3. Forex (Currency) Spread Betting
For forex trades, holding positions overnight involves rollover fees. These used to be tied to LIBOR, but now they’re based on RFRs for each currency.
Example: If you’re trading GBP/USD:
- Before: Fees were based on GBP LIBOR and USD LIBOR.
- Now: Fees are based on SONIA (GBP) and SOFR (USD).
Good news again – RFRs are usually cheaper, so rollover costs might go down.

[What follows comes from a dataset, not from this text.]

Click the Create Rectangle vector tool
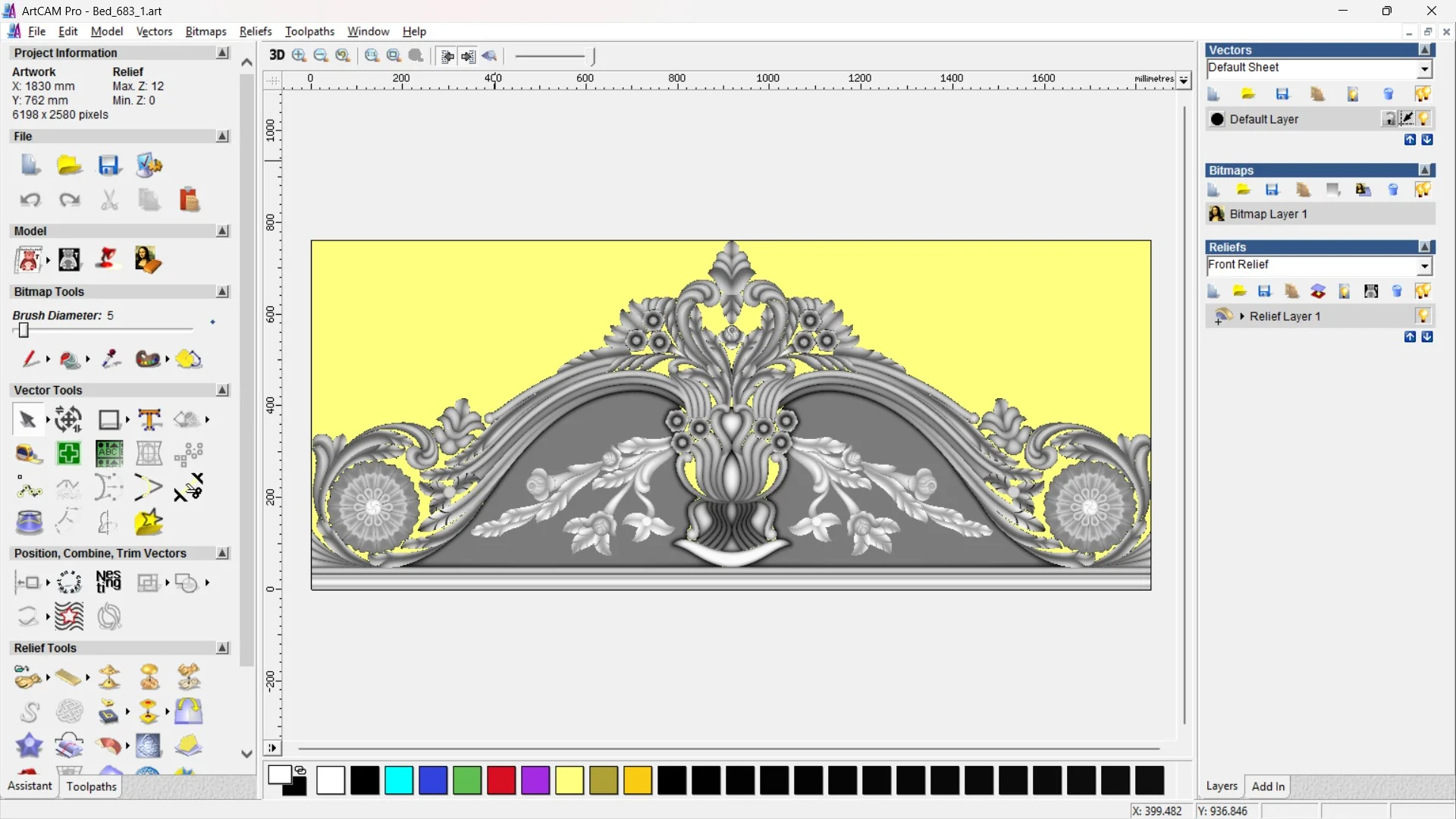1456x819 pixels. (x=108, y=419)
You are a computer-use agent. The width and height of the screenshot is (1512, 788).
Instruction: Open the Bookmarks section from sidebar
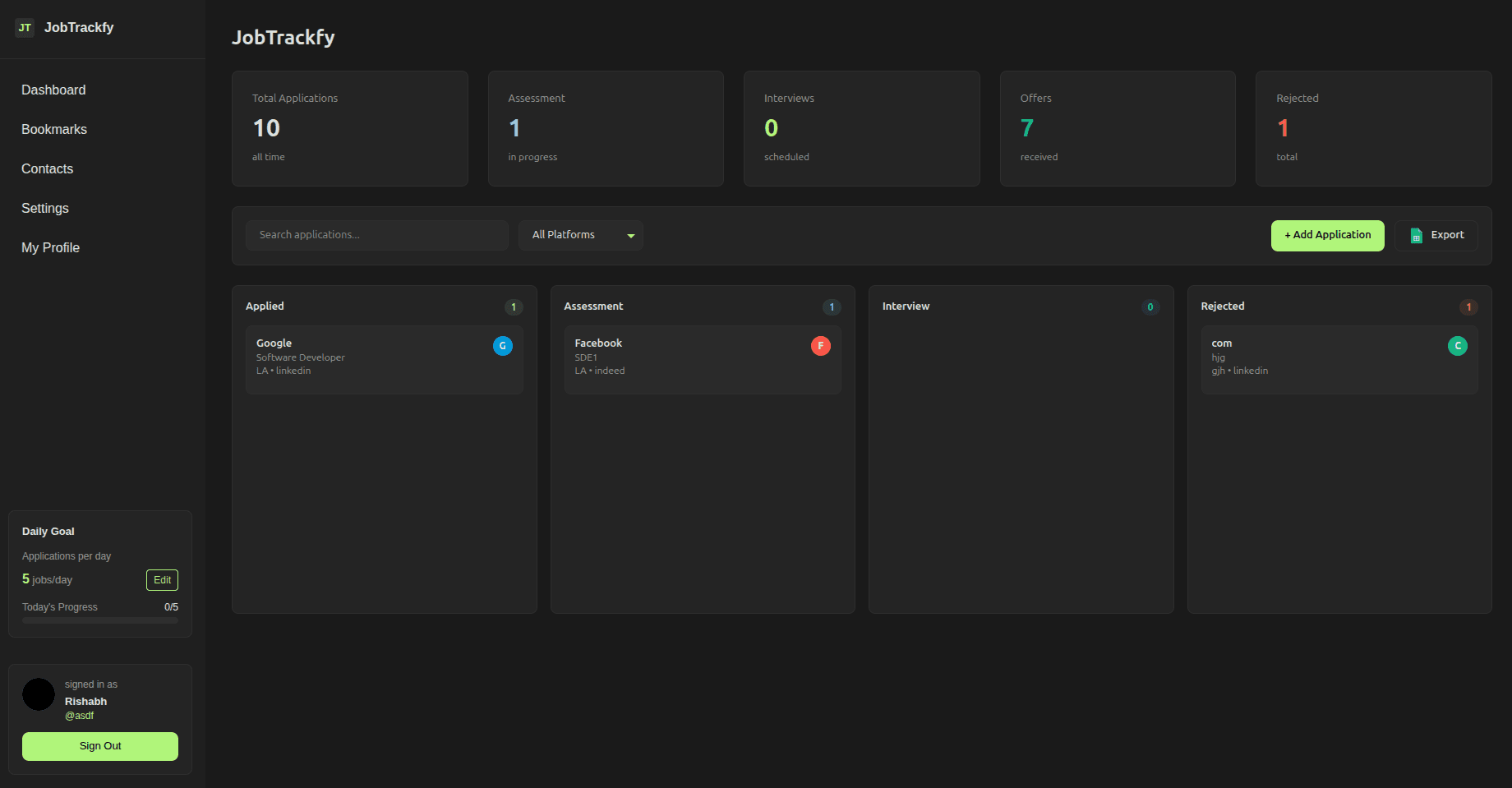tap(53, 129)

4. Shop Around for Competitive Rates
Not all brokers are equal. Some charge higher overnight fees even with the new RFR system. Look around to find a broker with fair funding costs and tight spreads. It could save you a lot of money in the long run.
5. More Transparency
One of the cool things about RFRs is that they’re based on real trades, not estimates. This makes fees more predictable and harder to mess with.
Example: If you’re betting on the FTSE 100 index, your overnight charges now reflect real-world rates like SONIA instead of old-school LIBOR guesses.
What Should You Do Now?
Understand Your Broker’s Fees: Compare Brokers for Better Rates
Ask your broker how they calculate funding costs now that LIBOR’s gone. If their fees seem high, maybe it’s time to shop around.
Some popular brokers, like Plus500 and eToro, are known for charging higher financing fees. It’s a good idea to compare brokers carefully to avoid paying more than necessary. Always check their overnight charges and spreads before committing to a platform.
Look around to find a broker with fair funding costs and tight spreads. It could save you a lot of money in the long run.
Learn About the New RFRs
Here’s the deal:
- If you’re trading anything in USD, keep an eye on SOFR.
- For GBP trades, check out SONIA.
- For EUR, watch €STR.
Knowing these will help you make smarter bets.
- USD LIBOR → SOFR (Secured Overnight Financing Rate)
- SOFR is administered by the Federal Reserve Bank of New York.
- It reflects the cost of borrowing cash overnight, collateralized by U.S. Treasury securities.
- Unlike LIBOR, it is based on actual transactions in the U.S. Treasury repo market.
- GBP LIBOR → SONIA (Sterling Overnight Index Average)
- SONIA is administered by the Bank of England.
- It reflects the average of overnight unsecured borrowing rates in the sterling market.
- EUR LIBOR → €STR (Euro Short-Term Rate)
- €STR is administered by the European Central Bank (ECB).
- It represents overnight unsecured euro borrowing costs in the eurozone.
Adjust Your Strategies
Lower funding fees mean holding positions overnight might be cheaper now. That could change how you plan your trades. Just make sure you understand how your costs work with the new rates.
TL;DR (Too Long; Didn’t Read)
- LIBOR is out. RFRs like SOFR and SONIA are in.
- Overnight fees for spread betting are now tied to RFRs, which are usually lower and more transparent.
- Shop around! Some brokers charge more than others.
- Learn how these new rates affect your trades and plan accordingly.
With these changes, you’ve got a great chance to save money and maybe even find new opportunities. Keep learning, stay sharp, and happy trading!